Lahore, October 26, 2025: Ahead of the expiration of the current franchises’ contracts in December, the Pakistan Super League (PSL) administration has moved toward finalizing a new decade-long agreement based on fresh valuation reports compiled by independent chartered firms.
According to a statement issued by the Pakistan Cricket Board (PCB), the new franchise market values will be determined by the chartered firms, and only eligible franchises will be offered renewal contracts under the updated terms.

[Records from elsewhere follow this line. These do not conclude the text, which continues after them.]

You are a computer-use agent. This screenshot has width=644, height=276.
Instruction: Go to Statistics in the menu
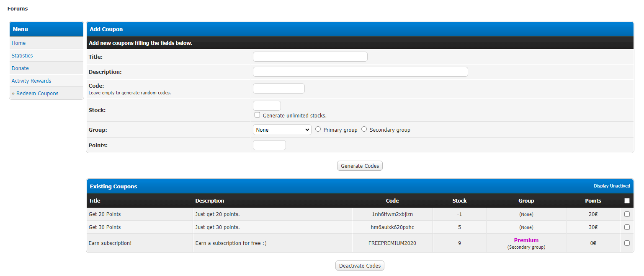click(22, 56)
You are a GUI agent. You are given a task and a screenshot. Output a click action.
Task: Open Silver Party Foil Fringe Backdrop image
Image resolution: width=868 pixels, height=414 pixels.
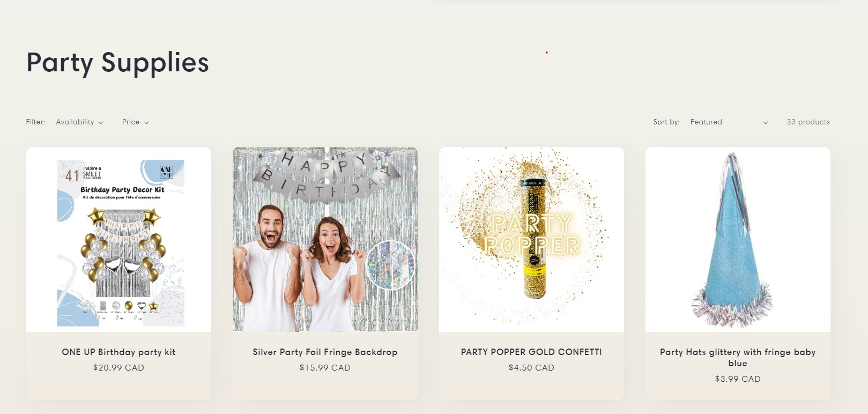325,240
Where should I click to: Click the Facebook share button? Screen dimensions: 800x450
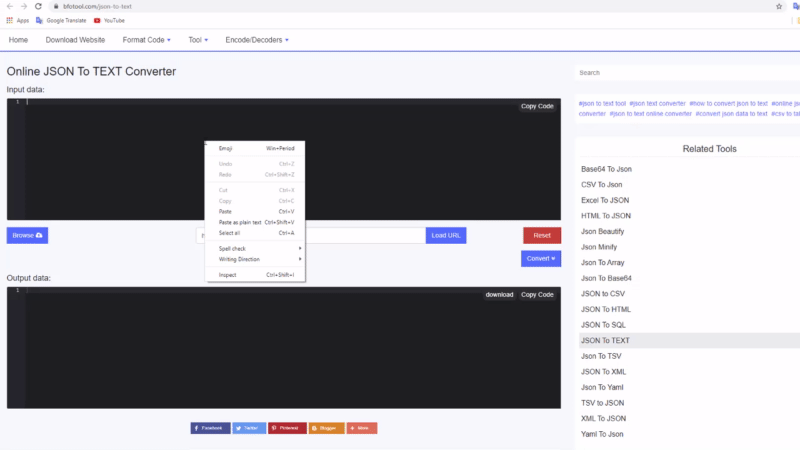coord(210,428)
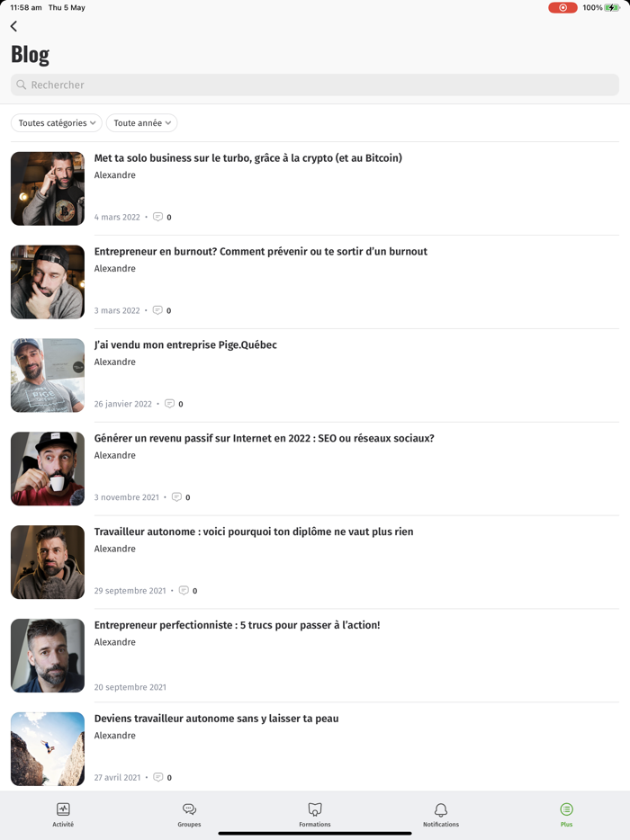630x840 pixels.
Task: Expand the Toutes catégories dropdown
Action: 57,122
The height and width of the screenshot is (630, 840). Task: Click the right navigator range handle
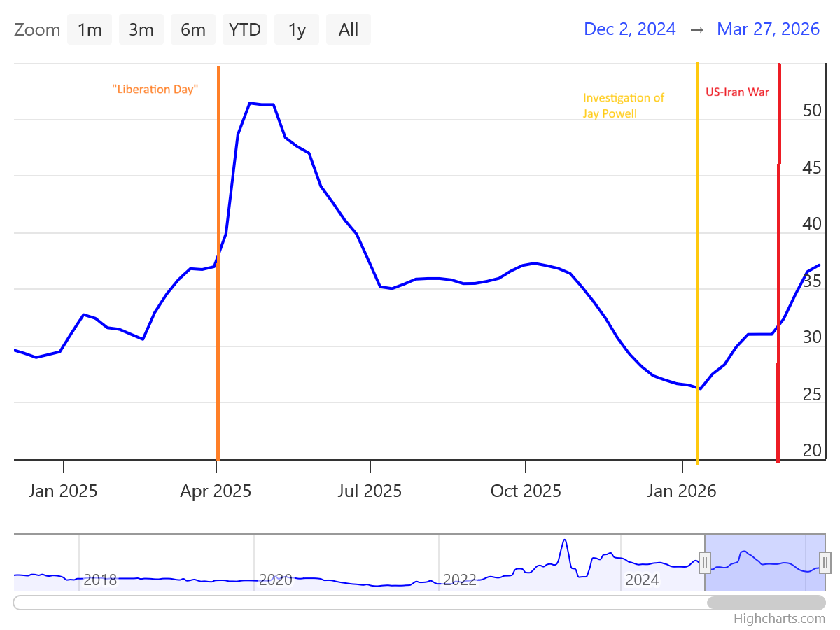825,562
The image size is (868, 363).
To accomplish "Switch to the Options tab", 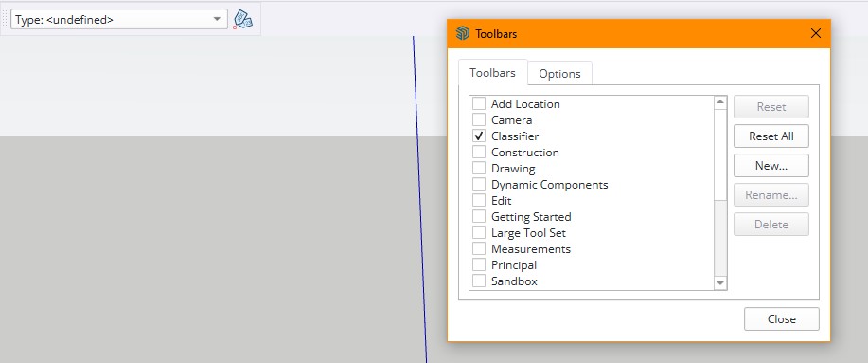I will [559, 74].
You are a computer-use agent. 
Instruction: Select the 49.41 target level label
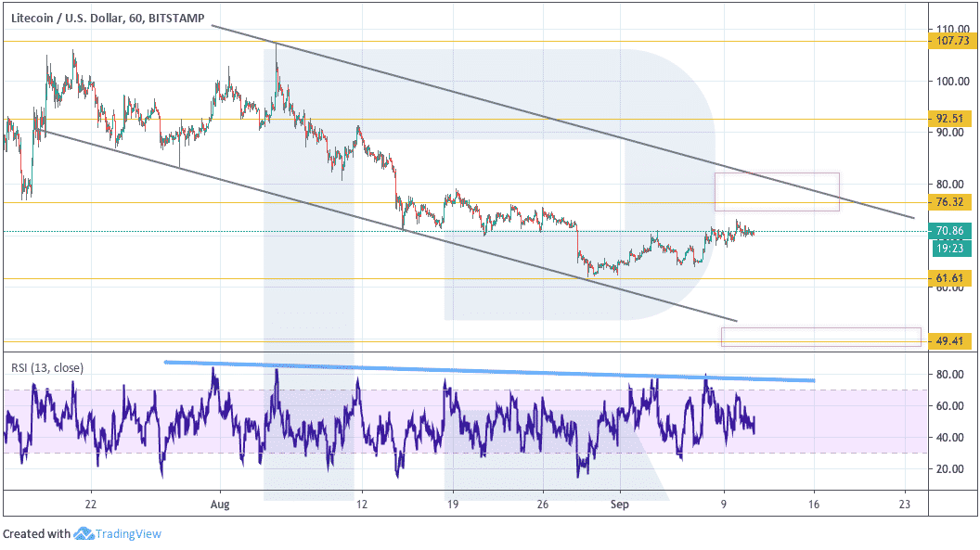point(950,341)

In a meeting held on Sunday, PCB Chairman Mohsin Naqvi reviewed the valuation report presented by representatives of the chartered firms, along with PSL Chief Executive Officer Salman Naseer and Chief Operating Officer Sameer Syed. After examining the report, the chairman directed the officials to initiate talks with franchise owners and finalize new contracts at the earliest.
The PCB confirmed that the new agreements will be based strictly on the valuation assessments and recommendations of the chartered firms.
The inaugural PSL franchises were sold in 2015, with Karachi Kings purchased for $2.6 million, Lahore Qalandars for $2.5 million, Peshawar Zalmi for $1.6 million, Islamabad United for $1.5 million, and Quetta Gladiators for $1.1 million. In 2017, Multan Sultans joined the league under a separate deal worth $6.35 million per year.
The PCB’s latest statement notably emphasized that contract renewals will be extended only to “eligible franchises.” The clarification comes amid ongoing tensions between the PSL management and Multan Sultans, who have reportedly been accused of violating multiple clauses of their existing 10-year contract.
The new framework marks a crucial phase in the PSL’s evolution as it prepares to enter its second decade, with the PCB aiming to strengthen financial transparency and long-term franchise stability.